The devoted fans at both gigs probably would have applauded whatever she chose to give us, but there was a clear sense of delight in the audience reaction to this unheard material that must encourage her finally to release it.

The Cocteaus songs were always going to be a challenging prospect. Her extraordinary voice was after all one-third of an extraordinary group. At their best Cocteau Twins songs were a fusion of three remarkable musicians and it’s important to remember that sometimes the magic formula didn’t always work live.

Her new band and singers are themselves an exceptionally talented bunch. Three of them are from Spiritualized, including the eccentric Welsh synth player Tim Lewis, known as Thighpaulsandra. The backing singers, Joanna Goldsmith-Eteson and Lucy Potter, are performers in their own right.

But they aren’t Robin Guthrie and Simon Raymonde and never could be. And at Bath, for some of the songs, that seemed like a problem. Stripped of their Guthrie character the songs echoed around the Pavilion making it seem like Fraser was singing them with a Cocteau Twins tribute band.

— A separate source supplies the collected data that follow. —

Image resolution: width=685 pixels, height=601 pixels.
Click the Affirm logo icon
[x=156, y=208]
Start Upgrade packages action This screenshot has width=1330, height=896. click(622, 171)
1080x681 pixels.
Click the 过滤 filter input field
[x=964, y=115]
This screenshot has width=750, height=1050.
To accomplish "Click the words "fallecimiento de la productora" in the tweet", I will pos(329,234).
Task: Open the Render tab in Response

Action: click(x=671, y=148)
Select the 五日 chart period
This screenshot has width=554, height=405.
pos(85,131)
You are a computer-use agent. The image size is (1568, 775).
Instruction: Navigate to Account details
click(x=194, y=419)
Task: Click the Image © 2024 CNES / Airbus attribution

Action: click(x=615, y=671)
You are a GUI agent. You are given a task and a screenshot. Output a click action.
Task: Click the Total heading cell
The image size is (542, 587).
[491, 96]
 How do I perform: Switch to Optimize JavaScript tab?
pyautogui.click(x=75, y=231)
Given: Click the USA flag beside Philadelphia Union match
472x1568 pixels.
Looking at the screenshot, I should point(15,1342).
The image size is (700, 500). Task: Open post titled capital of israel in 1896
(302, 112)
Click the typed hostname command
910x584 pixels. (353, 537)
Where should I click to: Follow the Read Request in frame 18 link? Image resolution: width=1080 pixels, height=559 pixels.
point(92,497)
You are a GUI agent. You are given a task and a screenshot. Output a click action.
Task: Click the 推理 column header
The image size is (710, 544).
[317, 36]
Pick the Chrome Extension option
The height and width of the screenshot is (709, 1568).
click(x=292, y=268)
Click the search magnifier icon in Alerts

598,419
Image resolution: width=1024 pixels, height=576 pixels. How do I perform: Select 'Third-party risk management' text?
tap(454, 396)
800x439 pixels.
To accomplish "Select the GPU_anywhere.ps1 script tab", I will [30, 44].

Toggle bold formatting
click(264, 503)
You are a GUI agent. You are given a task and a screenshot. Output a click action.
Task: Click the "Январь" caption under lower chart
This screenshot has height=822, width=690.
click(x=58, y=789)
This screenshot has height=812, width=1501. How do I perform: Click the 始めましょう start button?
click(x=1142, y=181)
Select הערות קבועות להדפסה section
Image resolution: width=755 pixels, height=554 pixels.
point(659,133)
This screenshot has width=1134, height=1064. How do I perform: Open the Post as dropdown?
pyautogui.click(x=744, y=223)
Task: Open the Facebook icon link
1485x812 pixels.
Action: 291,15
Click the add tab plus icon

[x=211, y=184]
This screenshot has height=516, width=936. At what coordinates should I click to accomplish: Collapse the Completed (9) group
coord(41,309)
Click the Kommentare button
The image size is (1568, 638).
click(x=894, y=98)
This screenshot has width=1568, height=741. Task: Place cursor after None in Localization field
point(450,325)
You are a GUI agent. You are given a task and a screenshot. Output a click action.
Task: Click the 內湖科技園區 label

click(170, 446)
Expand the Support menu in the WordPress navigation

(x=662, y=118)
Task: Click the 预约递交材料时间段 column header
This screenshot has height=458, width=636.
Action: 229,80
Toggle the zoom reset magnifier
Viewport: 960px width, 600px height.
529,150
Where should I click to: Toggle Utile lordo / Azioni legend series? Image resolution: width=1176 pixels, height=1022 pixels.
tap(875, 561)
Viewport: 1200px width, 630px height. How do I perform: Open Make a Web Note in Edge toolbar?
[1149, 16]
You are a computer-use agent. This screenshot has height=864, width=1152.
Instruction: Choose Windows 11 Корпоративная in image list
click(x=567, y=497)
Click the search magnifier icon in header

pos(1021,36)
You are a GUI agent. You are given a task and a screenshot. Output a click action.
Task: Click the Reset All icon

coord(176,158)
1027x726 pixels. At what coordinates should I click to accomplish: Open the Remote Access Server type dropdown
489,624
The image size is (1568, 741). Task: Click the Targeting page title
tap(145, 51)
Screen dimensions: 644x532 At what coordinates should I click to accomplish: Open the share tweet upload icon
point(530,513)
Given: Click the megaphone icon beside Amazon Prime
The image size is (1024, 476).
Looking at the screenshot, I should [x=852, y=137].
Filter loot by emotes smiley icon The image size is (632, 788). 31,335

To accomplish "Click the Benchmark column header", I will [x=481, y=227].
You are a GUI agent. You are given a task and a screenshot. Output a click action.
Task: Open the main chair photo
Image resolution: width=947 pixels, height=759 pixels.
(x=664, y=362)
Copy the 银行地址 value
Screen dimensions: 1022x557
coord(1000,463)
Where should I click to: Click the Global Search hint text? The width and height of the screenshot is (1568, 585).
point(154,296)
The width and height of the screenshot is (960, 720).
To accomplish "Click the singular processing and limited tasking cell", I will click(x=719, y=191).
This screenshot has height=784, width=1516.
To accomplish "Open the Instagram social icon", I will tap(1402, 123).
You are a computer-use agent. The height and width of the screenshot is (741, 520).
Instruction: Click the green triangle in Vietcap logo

It was very different at the Royal Festival Hall. Perhaps it was the space and certainly the sound there was better than in Bath. But in London, the band, the singers, and Fraser gelled better on the old songs than they did two days previously, particularly on ‘Donimo’ from the Treasure LP and ‘Frou Frou Foxes’ from Heaven or Las Vegas. They sound different, stripped back and structurally altered to suit Fraser’s voice as it is now. I still wasn’t sure about ‘Pitch the Baby,’ but, then, I never have been.

It takes some getting used to and maybe that’s the point. What we Cocteaus fans have never had is the sort of transition that, say, Smiths fans or Beatles fans had when the songs they love are re-interpreted by one of their creators and fashioned into something new.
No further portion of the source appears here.